A few people have asked about the algorithm.  Given x=a, the y-values at the specified x-coordinate occur at t-parameters where x(t) = a, t in [0,1].  The polynomial coefficients are computed, so that x(t) = c0*t + c1*t + c2*t^2 + c3*t^3.  The problem then reduces to finding zeros of the continuous function f(t) = x(t)-a=0.  Since this is a cubic, one root is found by any method.  Then, the factor theorem is used to factor out the root using synthetic division.  Any remaining roots are from a quadratic polynomial.  These can be computed directly using the quadratic formula.

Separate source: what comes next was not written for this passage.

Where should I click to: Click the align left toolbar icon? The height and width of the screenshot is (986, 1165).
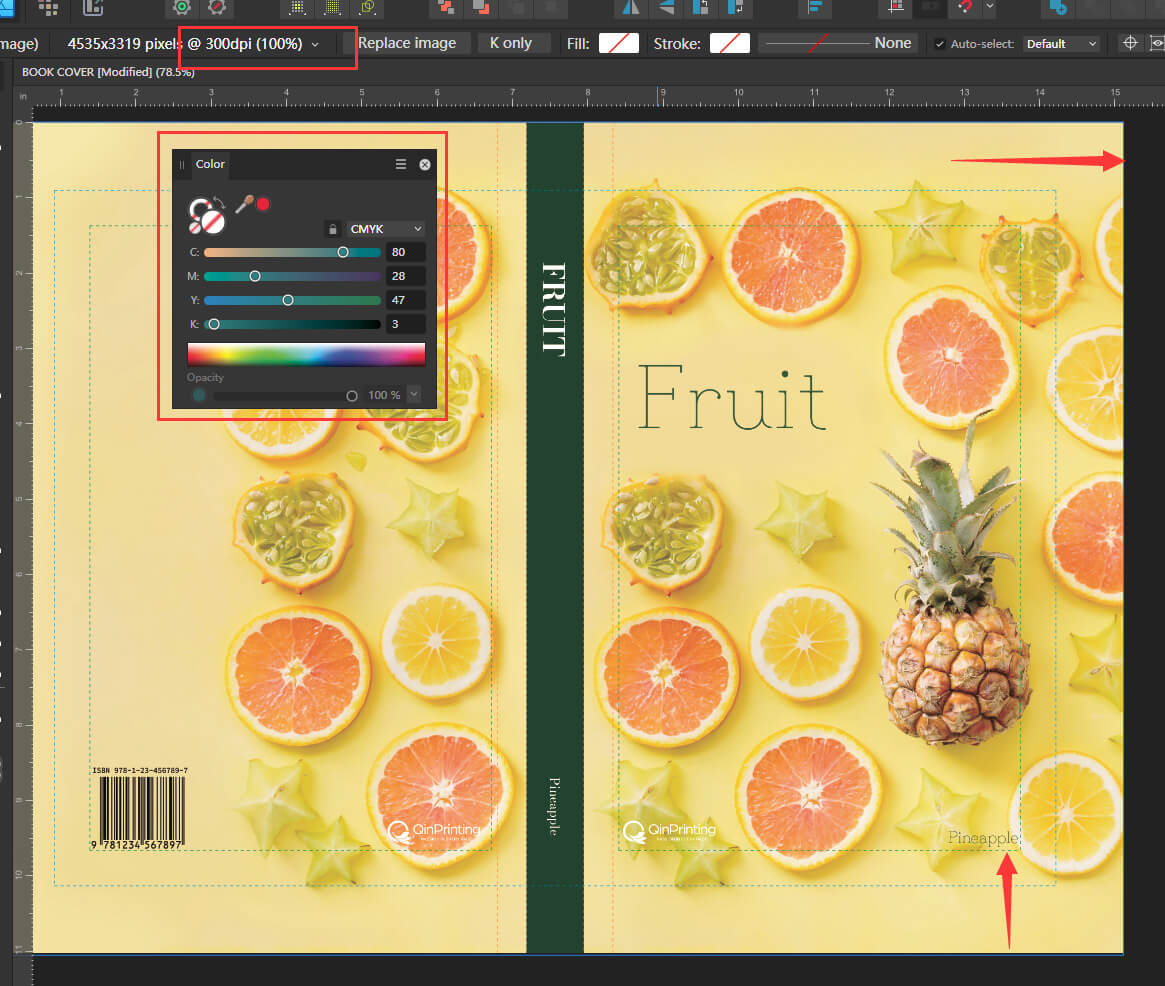817,8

With a non-looping Bezier, there is generally a recognizable root in [0,1]; that is f(0)*f(1) < 0 .  With curves that loop like the one above, bisection is often required to identify intervals with a root.  A typo was made when porting the internal bisection code from Singularity to Degrafa.  Thanks to the poster who identified the issue and I hope this gives you some insight into the method of approach.

Advertisement

5 thoughts on “Degrafa Cubic Bezier Y at X Update

  1. Hi,
    I’m having a hard time trying to mimic the Illustrator pencil-tool behaviour. Do you see a way to do this with Degrafa, and if it’s not too unpolite, could you provide some hints on it?

    Thanks in advance! Really appreciating all the goods you’re creating.

  2. Interactive drawing. When you use the pencil tools, it adds a dot on the position of the cursor on every mousemove event. Then it removes “unnecessary” dots and leaves only those needed to resemble the line as a sum of cubic bezier curves (in order to be able to edit the line afterwards), where the dots left become anchor points, and the control points are determined on the base fo the removed dots (I guess).
    My actual problem is how to determine the anchor points. Trying to use a BezierSpline, setting the coordinates of all the initial dots to its data property, then altered the class so the _beziers property becomes protected for me to be able to access it in a subclass (It’s probably worth adding a getter for it). But then I’m stuck. I tried also determining the x and y peaks on parts of the dotted line, and use them as anchor points, but didn’t make it and an inner feeling tells me that’s not the right way.

    Thank you for taking the time to read this and any hints would be greatly appreciated!

Comments are closed.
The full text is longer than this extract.